#### Entries supplied:
──────────────────────────────
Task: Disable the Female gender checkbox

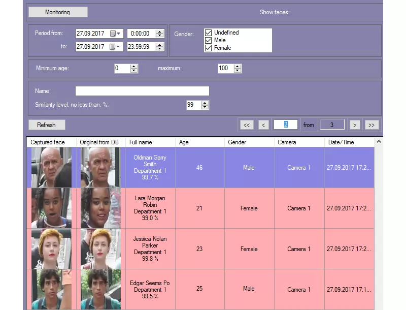Action: (208, 48)
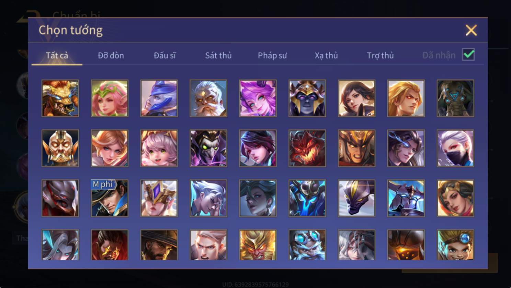Screen dimensions: 511x288
Task: Open the 'Sát thủ' hero category tab
Action: tap(218, 55)
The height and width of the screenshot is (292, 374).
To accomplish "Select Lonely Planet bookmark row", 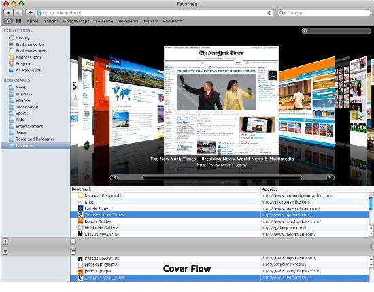I will 220,208.
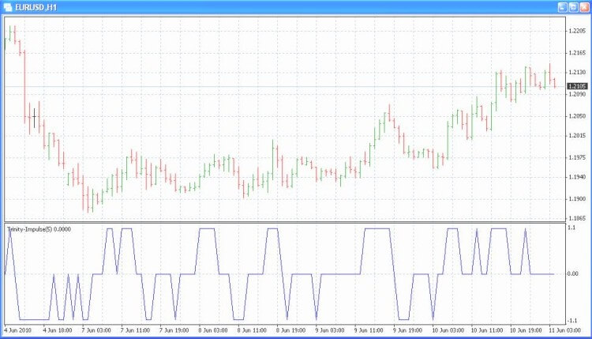Click the indicator -1.1 lower scale label
Image resolution: width=592 pixels, height=339 pixels.
pyautogui.click(x=572, y=321)
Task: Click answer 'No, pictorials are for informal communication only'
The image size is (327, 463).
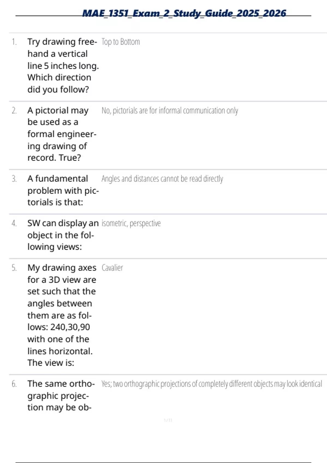Action: tap(170, 111)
──────────────────────────────
#### Task instructions:
What should appear is an exact reproduction of the lines from the one with "Task: Click answer" through the end of the material above, and no pictures.

#### Written reply:
Task: Click answer 'No, pictorials are for informal communication only'
The image size is (327, 463).
Action: tap(170, 111)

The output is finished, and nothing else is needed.